As of 2026, Ding has attended Seton Hall University School of Law, under a program in which classes are held every other weekend.

== Career ==
Ding works as program administrator for the New Jersey Housing and Mortgage Finance Agency, where he helps administer tax credits to build affordable housing in the state.

He has been part of an effort seeking to block the U.S. Department of Justice from obtaining New Jersey's voter registration records.

== Jeopardy! ==
Ding was not a regular Jeopardy! viewer until shortly before he started competing, though he had taken the Jeopardy! online qualification test several times despite not being a regular viewer.

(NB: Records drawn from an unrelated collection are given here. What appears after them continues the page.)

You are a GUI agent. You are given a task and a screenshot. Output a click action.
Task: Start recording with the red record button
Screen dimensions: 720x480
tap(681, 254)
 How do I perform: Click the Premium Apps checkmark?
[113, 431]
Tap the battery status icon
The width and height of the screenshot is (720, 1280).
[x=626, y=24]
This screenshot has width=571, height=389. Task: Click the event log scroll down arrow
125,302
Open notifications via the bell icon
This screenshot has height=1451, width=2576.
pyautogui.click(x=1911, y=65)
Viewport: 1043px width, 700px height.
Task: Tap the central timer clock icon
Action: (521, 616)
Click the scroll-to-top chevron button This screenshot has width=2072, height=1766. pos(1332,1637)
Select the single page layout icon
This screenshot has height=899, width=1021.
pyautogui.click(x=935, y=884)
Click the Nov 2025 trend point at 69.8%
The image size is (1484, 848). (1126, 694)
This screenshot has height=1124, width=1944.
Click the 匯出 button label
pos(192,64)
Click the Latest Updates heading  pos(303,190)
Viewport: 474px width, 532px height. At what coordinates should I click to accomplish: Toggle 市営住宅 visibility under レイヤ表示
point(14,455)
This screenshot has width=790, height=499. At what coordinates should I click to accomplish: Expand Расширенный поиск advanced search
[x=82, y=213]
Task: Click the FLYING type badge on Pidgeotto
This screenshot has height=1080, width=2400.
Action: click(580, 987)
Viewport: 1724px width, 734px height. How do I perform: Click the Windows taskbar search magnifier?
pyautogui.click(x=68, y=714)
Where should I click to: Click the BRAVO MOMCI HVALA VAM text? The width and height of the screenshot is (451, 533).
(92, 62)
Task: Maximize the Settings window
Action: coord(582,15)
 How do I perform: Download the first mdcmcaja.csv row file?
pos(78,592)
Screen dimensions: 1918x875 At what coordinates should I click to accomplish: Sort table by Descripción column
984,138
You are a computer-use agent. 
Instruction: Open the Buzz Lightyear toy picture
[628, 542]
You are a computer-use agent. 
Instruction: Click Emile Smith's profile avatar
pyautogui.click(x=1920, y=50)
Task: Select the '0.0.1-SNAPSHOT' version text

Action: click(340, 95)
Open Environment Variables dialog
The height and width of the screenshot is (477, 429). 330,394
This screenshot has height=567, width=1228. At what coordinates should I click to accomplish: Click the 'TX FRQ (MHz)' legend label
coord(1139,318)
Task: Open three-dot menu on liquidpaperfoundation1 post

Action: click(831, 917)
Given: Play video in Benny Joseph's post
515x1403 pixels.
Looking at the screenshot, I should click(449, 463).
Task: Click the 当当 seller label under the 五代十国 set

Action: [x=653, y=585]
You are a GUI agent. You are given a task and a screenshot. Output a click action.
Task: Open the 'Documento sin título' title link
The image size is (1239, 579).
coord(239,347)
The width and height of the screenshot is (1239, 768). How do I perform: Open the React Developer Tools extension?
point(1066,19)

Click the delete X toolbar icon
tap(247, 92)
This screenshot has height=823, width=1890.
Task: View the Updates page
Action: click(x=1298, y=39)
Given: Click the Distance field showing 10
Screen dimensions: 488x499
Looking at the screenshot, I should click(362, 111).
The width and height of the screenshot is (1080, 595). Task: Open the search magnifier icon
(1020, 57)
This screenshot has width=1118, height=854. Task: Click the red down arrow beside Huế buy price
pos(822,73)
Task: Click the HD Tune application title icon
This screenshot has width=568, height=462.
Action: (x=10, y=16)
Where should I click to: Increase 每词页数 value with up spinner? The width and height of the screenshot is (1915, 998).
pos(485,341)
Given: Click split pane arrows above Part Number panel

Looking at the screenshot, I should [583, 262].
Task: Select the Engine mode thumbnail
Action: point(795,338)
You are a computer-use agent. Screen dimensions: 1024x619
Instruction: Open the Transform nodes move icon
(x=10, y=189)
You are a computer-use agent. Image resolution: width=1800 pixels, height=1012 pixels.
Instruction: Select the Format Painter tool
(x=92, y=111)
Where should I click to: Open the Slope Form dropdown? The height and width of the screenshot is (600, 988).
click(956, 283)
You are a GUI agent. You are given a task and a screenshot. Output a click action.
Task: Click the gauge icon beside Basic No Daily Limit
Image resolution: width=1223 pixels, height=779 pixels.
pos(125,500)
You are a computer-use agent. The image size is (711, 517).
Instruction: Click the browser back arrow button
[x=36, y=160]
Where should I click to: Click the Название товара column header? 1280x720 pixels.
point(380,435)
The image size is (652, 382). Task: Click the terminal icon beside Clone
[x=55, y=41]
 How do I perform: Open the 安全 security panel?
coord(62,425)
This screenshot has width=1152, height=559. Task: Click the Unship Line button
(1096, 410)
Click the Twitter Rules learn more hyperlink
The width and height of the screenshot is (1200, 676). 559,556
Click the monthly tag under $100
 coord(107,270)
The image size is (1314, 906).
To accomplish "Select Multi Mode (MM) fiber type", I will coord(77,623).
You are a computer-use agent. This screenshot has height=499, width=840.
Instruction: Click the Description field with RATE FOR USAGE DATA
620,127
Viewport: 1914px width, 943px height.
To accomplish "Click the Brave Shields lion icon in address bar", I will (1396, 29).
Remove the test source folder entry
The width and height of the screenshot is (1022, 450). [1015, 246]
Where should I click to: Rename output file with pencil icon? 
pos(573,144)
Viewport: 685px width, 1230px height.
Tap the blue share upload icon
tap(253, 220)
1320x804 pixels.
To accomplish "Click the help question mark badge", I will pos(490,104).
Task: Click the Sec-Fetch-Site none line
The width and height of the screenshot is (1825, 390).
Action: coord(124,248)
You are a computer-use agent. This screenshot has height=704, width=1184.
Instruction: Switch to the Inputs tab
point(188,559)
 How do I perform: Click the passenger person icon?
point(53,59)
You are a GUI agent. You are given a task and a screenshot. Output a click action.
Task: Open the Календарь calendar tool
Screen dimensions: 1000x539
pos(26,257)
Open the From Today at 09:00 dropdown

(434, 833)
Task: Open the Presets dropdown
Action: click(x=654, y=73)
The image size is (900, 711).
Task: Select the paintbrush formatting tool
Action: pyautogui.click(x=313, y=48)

He was then asked to audition in November 2024, over Zoom, and was cast, which triggered an intense bout of studying.

In his third episode, he set a new record for the highest Coryat score in Jeopardy! history at $42,400. In his 20th episode, he tied the record held by Ken Jennings for the most correct responses in one game at 45.
In his 32nd and final episode, he wrote a farewell note for his final Jeopardy! answer that read: "TTFN," short for "ta ta for now."

== Personal life ==
Ding has stated that his favorite color is orange, his favorite letter is F and his favorite number is 6.

His hobbies include constructing cryptic crosswords; running an Instagram account rating General Tso's chicken with his sister, a lawyer named Jessie Ding; chasing eclipses; writing in italics; and driving around with his trivia friends looking for rare geese.

He lives in the census-designated place of Lawrenceville in Lawrence Township, Mercer County, New Jersey.